MS, Parkinson’s, Alzheimer’s etc) but there are far far to many adults with either no knowledge of ME or only harmful disinformation. 


Most importantly, FUND RESEARCH and for treatments. I’ve only had this illness for 5 years (yes only in comparison to others) but there’s been no progression, plenty who have had it decades say the same.


Watch a video I made here 


Monday, August 8, 2022

Severe M.E. - When life doesn't just fade away from around me, I further fade away from it.

There isn’t a picture I can take to show Severe ME or of my worst. And I don’t think what I can say can reflect the truth. These words seem dramatic pale in comparison to reality. I continuously find myself at a loss for words over the horror of Severe ME - knowing full well I am not the worst, yet it still takes me by surprise as it creeps up and smothers me.


It's Severe ME awareness day/week, the 8th of August. Next month I will have been bed bound for two years and reliant on a hoist for ocasional transfers, having to do everything in bed, living behind glasses and curtains. July, after Covid, is the severest I’ve ever been. I can't believe how far I've deteriorated in this year.

To try and describe Severe ME, and the many symptoms that fluctuate would be like my head is underwater, often unable to understand words and things have faded away as life around my body passes by. Delirious due to the exhaustion, too drowsy to be aware yet not able to sleep. A migraine that feels as if my head is being squeezed by a vice and how it brings intense nausea and painful light sensitivity that burns my eyes. It’s the crushing weight of symptoms. When I can hardly think and trying makes me crash. When every breath is a fight that drains my energy. How I cry from how bad the sound of a TV in another room is. The words I’m unable to speak, trapped in my brain and incoherent. The messages I'm unable to send, people's lives I'm unable to follow as my life and world shrinks more.

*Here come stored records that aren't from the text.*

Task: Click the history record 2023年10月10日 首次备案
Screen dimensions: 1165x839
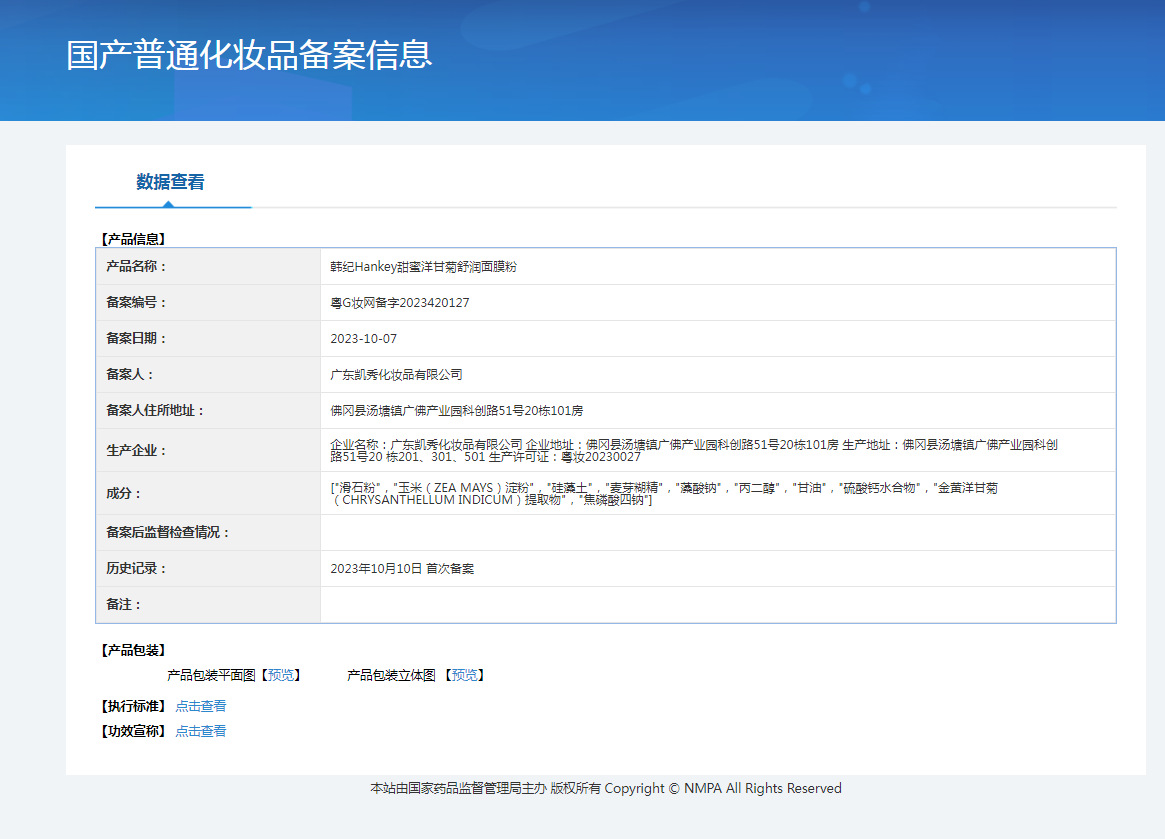Action: [402, 569]
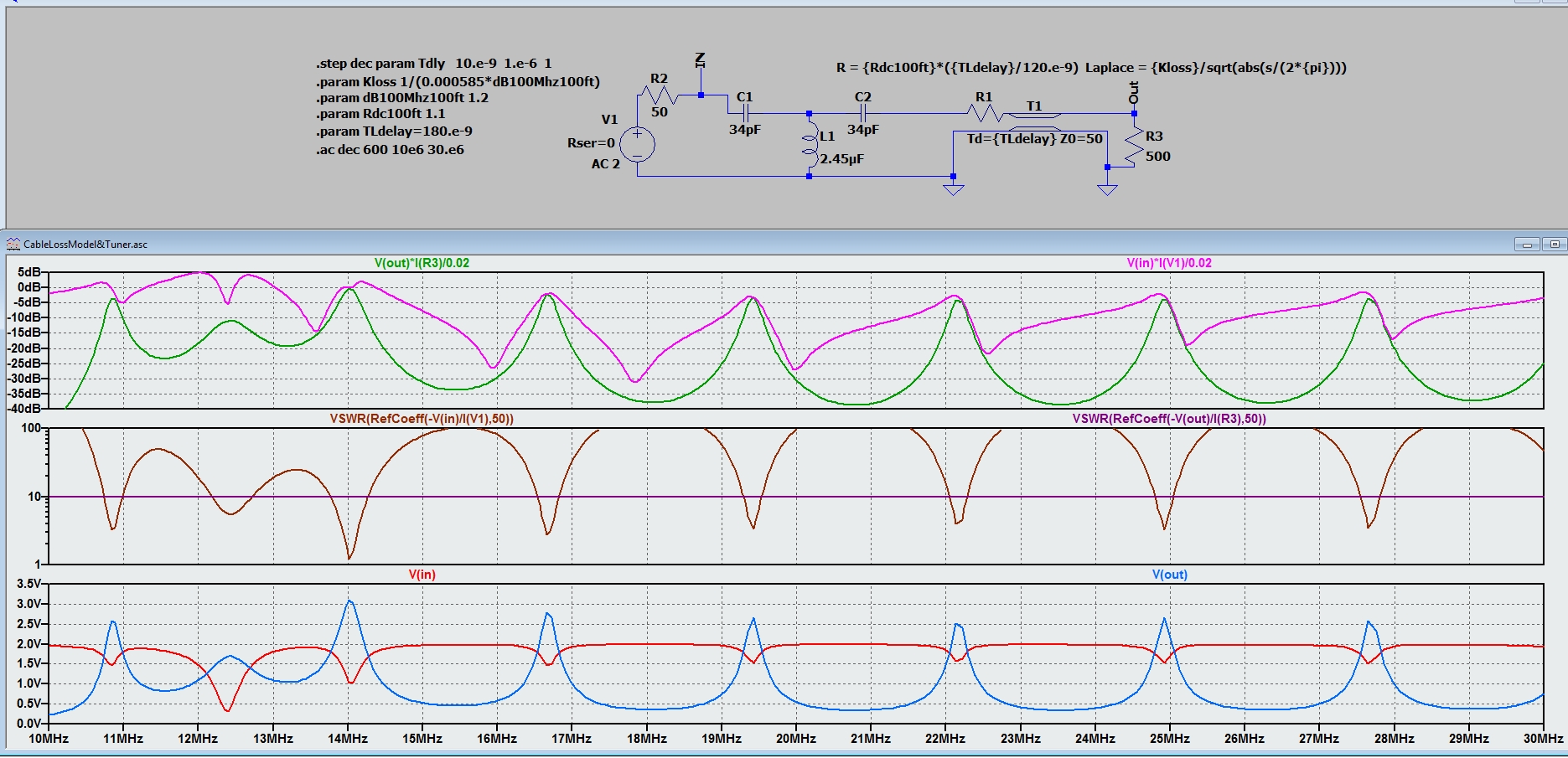The width and height of the screenshot is (1568, 758).
Task: Select voltage source V1 symbol
Action: click(637, 144)
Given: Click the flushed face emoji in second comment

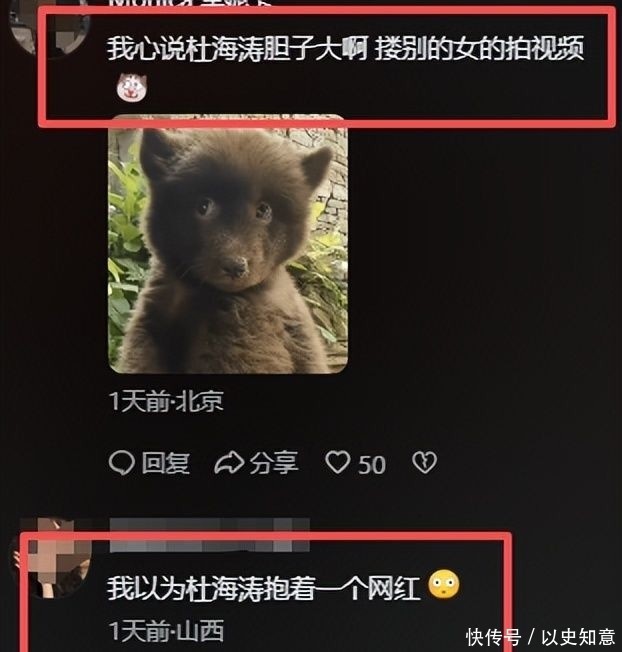Looking at the screenshot, I should coord(444,585).
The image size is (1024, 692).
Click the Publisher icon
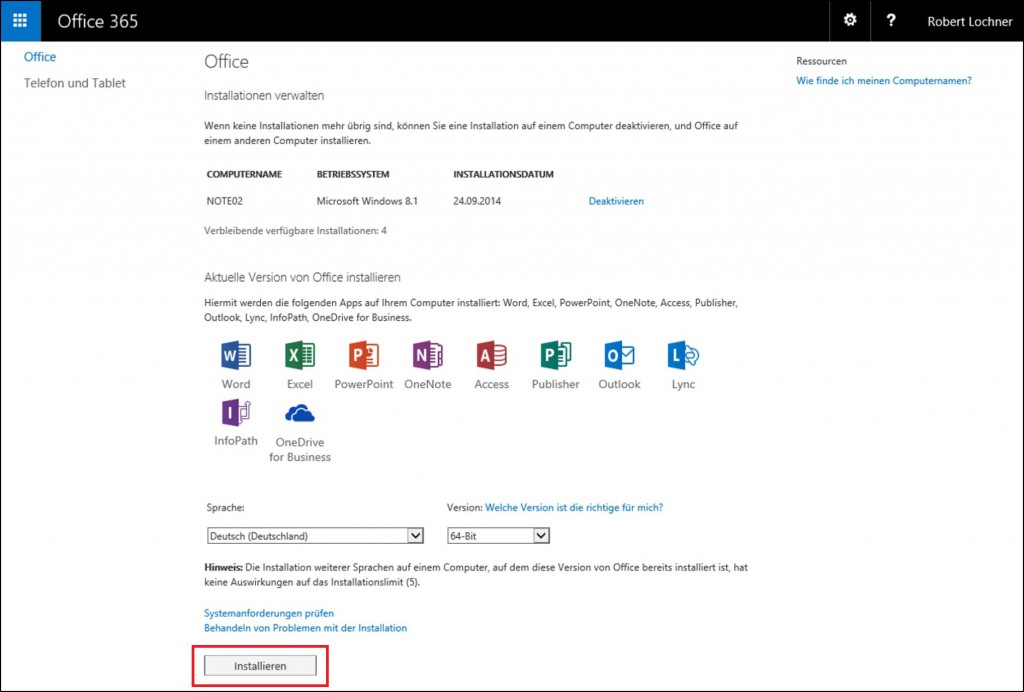(555, 356)
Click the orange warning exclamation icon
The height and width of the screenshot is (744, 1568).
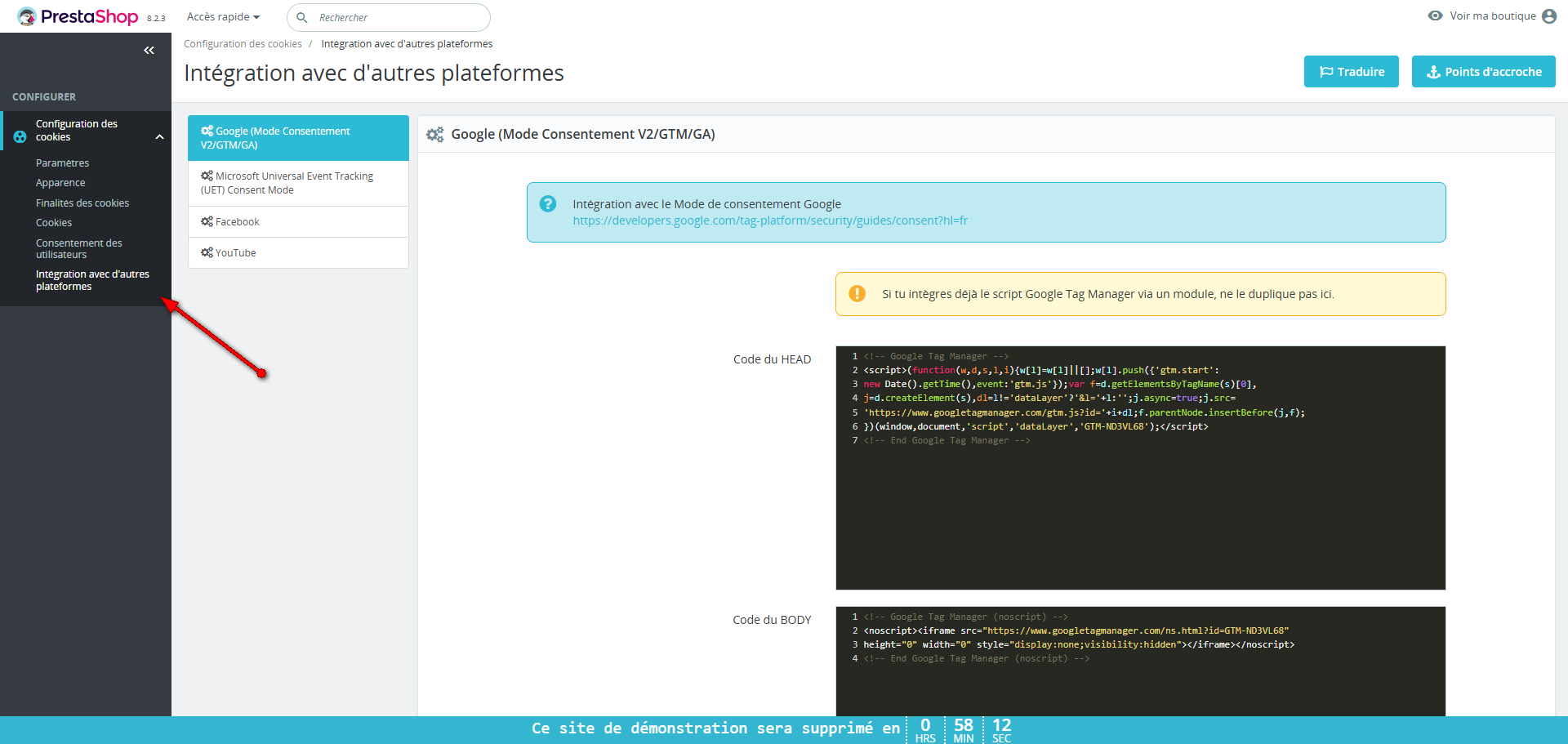click(857, 294)
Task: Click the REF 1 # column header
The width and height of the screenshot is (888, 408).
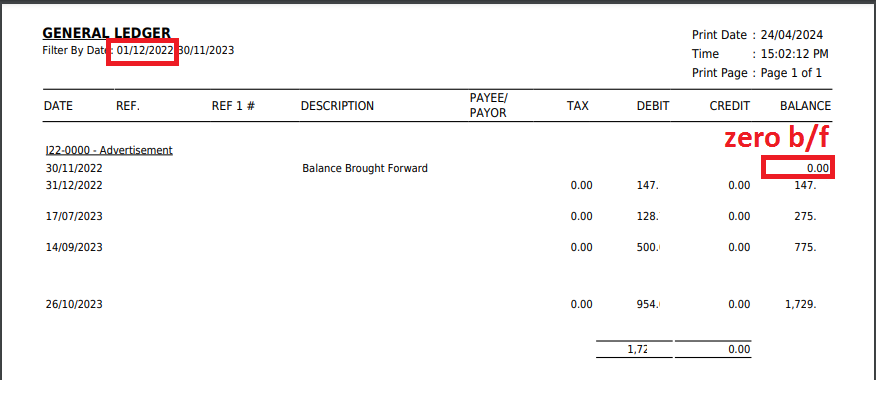Action: coord(233,106)
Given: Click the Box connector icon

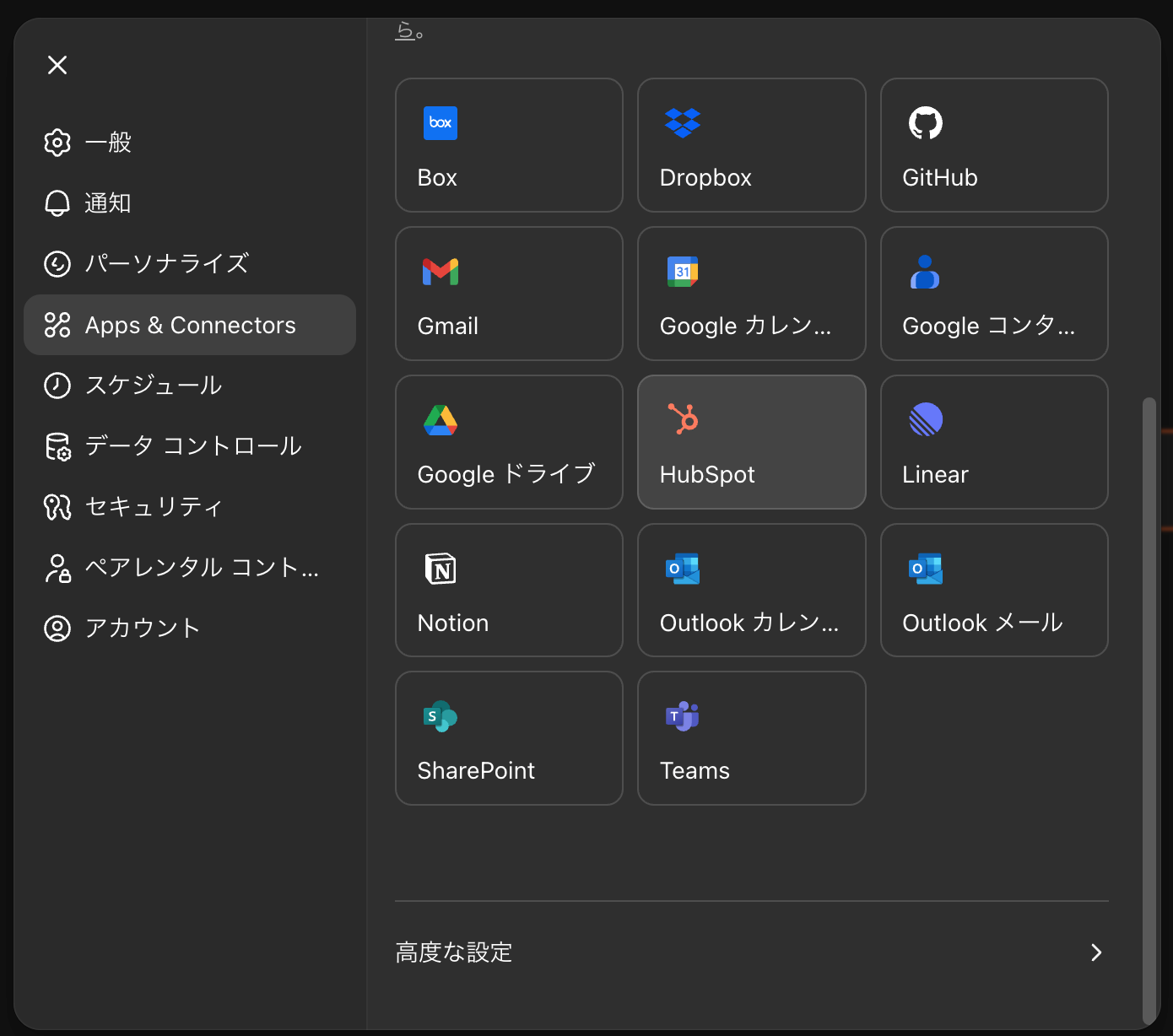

When life doesn’t just fade away from around me, I further fade away from it. Trapped in this bed and trapped in my own body - fighting to speak and to move, but my body only imprisons more. An internal war that I have to take lying down (literally).


It has been overwhelming and terrifying. How much of a landslide PEM and this illness is as my life snowballs out of control until I've ended near the bottom of the scale. But I know I am nowhere near the worst. I know how much worse it can get. I’m mostly able to share and find comfort with others. 

But please talk about the severely and very severely affected, this illness is a horror show that many are unable to express, and those who aren’t here.